Institutional policies are important because when things arise, one does not have to be isolated as the exception. If something is an institutional policy, there would not need to be a distinct discussion on an individual basis, which only works to increase visibility of the mother-load. If policies are in place, these guidelines become a normative practice so that no one has to make his/herself visible to make use of them. So, what kinds of practices would I like to see? Some I already have at my institution, which is very significant indeed, but I’d like to see them become a very open practice in other places.

  • Equal pay in parity…maybe even more! The Chronicle of Higher Education reports that women often make $7,000 less than their male counterparts. Yet we also tend to do more unaccounted “for care” work. Women earn 77 cents to a male dollar. Women of color make 67 cents on the dollar. Latina women make about 58 cents to the dollar. With the economic downturn, women are even more vulnerable to salary cuts and layoffs. Wage discrimination not only hurts women and their families right now, but keep in mind that it also lowers their total lifetime earnings…reducing our benefits from Social Security and pension plans, and inhibiting our ability to save not only for retirement but for even buying a home and paying for our children’s college education. For more, please check out the American Association of University Women website.
  • Schedule flexibility. Often classes are scheduled in fixed blocks. Flexibility here for people with young children would allow for less anxiety.
  • On-site childcare would also induce better performance and would provide a network of emergency back-up childcare.
  • Schedule and end faculty meetings no later than 4:00 PM. When meetings or events are scheduled for after 5:00 PM, then faculty with children or other care responsibilities should not be expected to attend.

- [DIRECTIONS FOR THIS TASK] Write the next part of the passage on institutional policies for faculty with children, picking up after its final sentence.

- [Saved entries]

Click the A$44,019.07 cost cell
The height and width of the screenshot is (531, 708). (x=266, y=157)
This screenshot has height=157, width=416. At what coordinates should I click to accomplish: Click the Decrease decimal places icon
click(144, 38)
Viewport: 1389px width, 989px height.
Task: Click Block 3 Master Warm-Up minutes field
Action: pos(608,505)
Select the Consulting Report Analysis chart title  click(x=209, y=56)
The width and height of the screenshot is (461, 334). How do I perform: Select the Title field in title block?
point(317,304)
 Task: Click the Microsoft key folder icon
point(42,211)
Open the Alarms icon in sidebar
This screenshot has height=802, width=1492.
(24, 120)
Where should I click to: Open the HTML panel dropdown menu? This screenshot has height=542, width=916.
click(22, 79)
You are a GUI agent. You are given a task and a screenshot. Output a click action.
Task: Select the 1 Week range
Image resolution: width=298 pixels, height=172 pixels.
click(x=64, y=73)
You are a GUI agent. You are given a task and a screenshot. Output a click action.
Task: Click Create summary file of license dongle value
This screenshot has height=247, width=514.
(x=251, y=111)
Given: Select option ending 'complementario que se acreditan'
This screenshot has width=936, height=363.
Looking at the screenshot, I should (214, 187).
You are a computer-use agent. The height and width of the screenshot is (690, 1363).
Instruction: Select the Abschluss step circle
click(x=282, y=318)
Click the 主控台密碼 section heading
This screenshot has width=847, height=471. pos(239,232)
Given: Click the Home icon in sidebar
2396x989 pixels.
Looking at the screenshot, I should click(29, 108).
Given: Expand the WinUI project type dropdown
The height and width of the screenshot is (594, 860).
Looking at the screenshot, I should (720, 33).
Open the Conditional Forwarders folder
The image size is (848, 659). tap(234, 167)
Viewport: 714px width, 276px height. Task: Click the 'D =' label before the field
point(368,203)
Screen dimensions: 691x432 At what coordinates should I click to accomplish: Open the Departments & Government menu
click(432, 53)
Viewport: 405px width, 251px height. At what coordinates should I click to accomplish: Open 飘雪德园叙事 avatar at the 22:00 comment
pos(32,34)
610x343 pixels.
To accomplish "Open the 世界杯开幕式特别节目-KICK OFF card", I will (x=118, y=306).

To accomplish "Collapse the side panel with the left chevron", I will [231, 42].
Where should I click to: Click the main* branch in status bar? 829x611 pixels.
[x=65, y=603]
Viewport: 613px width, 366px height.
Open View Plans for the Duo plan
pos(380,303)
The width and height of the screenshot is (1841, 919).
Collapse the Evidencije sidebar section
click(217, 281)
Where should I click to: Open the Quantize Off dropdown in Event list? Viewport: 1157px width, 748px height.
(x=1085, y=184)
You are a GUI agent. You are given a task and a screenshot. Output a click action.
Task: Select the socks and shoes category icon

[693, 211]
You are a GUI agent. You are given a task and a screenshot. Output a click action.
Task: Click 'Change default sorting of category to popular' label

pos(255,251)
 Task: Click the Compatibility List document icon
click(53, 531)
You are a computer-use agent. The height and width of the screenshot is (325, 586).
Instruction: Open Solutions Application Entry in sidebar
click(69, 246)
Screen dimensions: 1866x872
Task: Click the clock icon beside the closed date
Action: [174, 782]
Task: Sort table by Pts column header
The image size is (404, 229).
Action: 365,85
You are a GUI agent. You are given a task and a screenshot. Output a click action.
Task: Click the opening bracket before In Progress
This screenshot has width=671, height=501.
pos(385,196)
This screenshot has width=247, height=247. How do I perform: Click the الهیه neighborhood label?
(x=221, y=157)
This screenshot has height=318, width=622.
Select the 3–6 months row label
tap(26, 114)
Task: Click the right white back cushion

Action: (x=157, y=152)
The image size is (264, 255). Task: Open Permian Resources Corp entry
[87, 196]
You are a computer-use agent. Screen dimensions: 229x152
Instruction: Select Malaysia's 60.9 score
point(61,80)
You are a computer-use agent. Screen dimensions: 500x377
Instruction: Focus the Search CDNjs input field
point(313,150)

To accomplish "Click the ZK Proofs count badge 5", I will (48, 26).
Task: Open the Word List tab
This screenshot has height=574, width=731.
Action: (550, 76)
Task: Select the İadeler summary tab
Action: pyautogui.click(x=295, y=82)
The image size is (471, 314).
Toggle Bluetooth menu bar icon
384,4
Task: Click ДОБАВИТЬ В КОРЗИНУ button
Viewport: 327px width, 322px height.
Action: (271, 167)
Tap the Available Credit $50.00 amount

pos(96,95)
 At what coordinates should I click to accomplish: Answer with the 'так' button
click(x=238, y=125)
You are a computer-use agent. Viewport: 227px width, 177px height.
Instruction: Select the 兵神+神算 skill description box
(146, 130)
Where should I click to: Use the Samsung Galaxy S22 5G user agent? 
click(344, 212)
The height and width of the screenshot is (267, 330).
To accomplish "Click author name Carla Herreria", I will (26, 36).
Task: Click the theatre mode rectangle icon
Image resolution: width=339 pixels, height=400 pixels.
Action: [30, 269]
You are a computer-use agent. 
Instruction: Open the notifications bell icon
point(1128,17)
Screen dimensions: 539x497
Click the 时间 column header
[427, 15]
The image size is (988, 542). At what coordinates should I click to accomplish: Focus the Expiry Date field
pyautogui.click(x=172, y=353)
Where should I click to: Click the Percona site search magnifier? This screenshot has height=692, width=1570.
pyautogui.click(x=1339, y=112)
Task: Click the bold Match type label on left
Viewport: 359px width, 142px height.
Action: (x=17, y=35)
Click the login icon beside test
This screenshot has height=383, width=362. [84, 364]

- [ANSWER SPACE]
  • A general stipend fund should be available and known to those with care issues; e.g., children, elderly, or sick family members. That way, if a faculty member is presenting at a conference, allowances should be made available.
  • For those who are becoming parents, there should be an option for tenure clock extension, paid maternity leave, etc.

These are some of my recommendations for institutions wanting to make a difference in the lives of their female faculty with family.

I arrived at the Montréal Annual Meeting on Thursday. I made sure that I got in one last morning school send-off ritual with my kids before departure. My kids have been with a caregiver. They are anxiously waiting for me to return and bring normalcy and rhythm back into their lives. They will need extra emotional input from me to stabilize them. I have been working hard here in Montréal. I am exhausted and eager to return home. My school is wonderful in that they provide me, like other faculty, with a stipend to attend the meeting. In fact, my institution also provided me with funds for childcare. Many institutions, especially and surprisingly seminaries, do not have this kind of policy. But what is important is that this become a policy and advertised by my administration so that we know it’s there and available. While the work I did here in Montréal will benefit my career, it also benefits my institution in many ways as well. If I perform, I do not perform alone; I perform on their behalf. I think what’s really important for institutions to remember is that if they want their faculty to thrive and shine and free their mother-lode so that the faculty’s achievements also become institutional achievements, it is crucial for institutions to put into practice policies that will enable faculty who are mothers to free their mother-lode of creativity and intellectual prowess by helping to free them up from mother over-load.